» **Work to complete**: Locate each line in the data below that contains the word "screenshot", and copy those lines out in full.

## begin Data for the task

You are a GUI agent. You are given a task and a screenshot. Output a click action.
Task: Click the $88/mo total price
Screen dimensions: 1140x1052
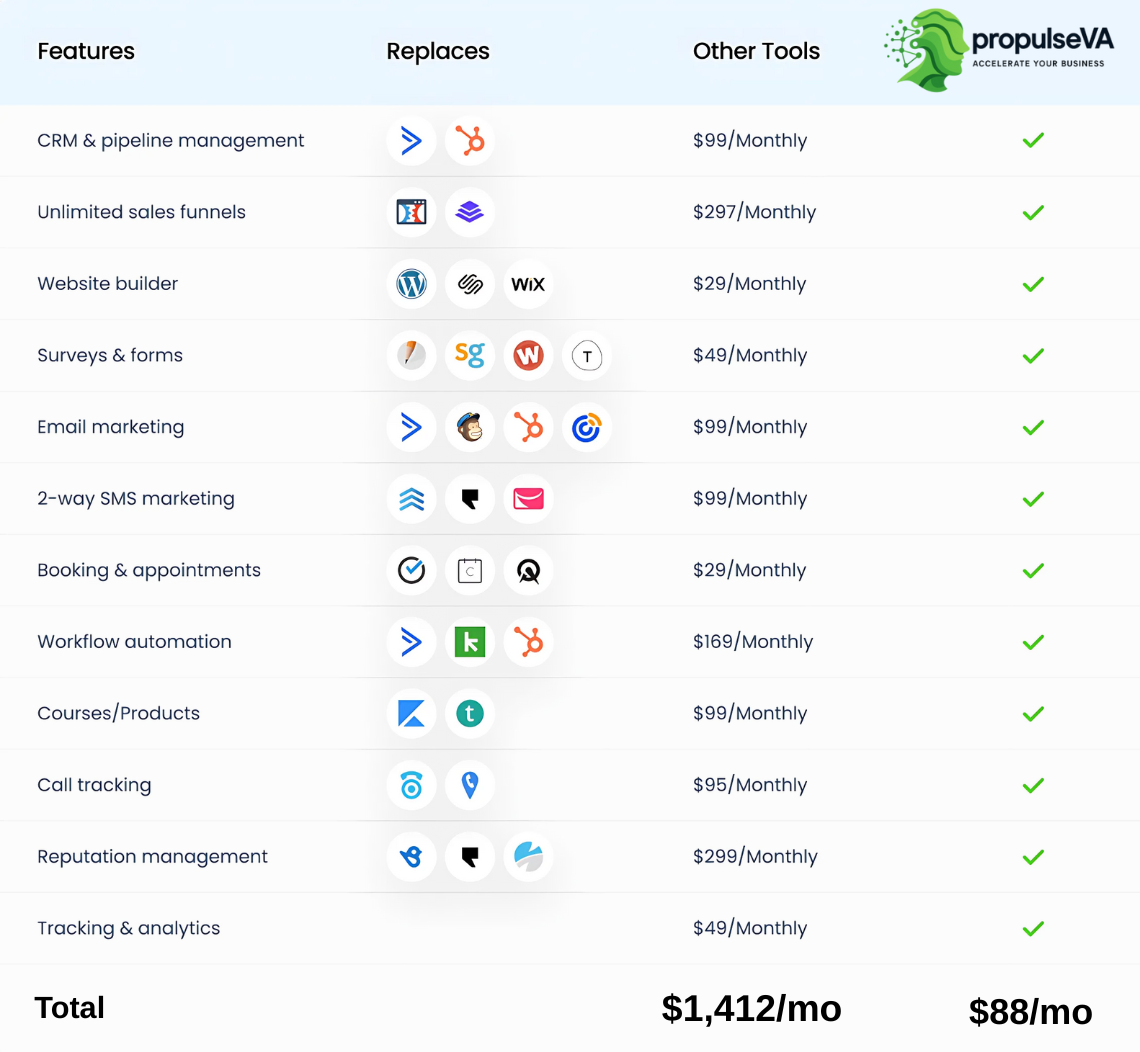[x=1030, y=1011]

## end Data for the task
## begin Data for the task

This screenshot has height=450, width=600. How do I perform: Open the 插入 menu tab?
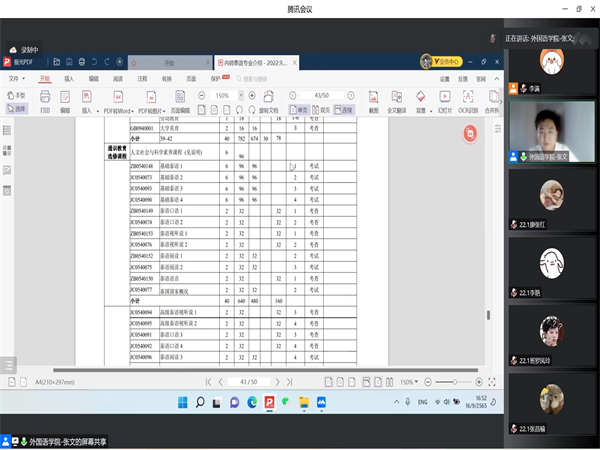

## end Data for the task

» **Task output**:
You are a GUI agent. You are given a task and a screenshot. Output a click action.
This screenshot has height=450, width=600. How do I perform: Open the 插入 menu tab?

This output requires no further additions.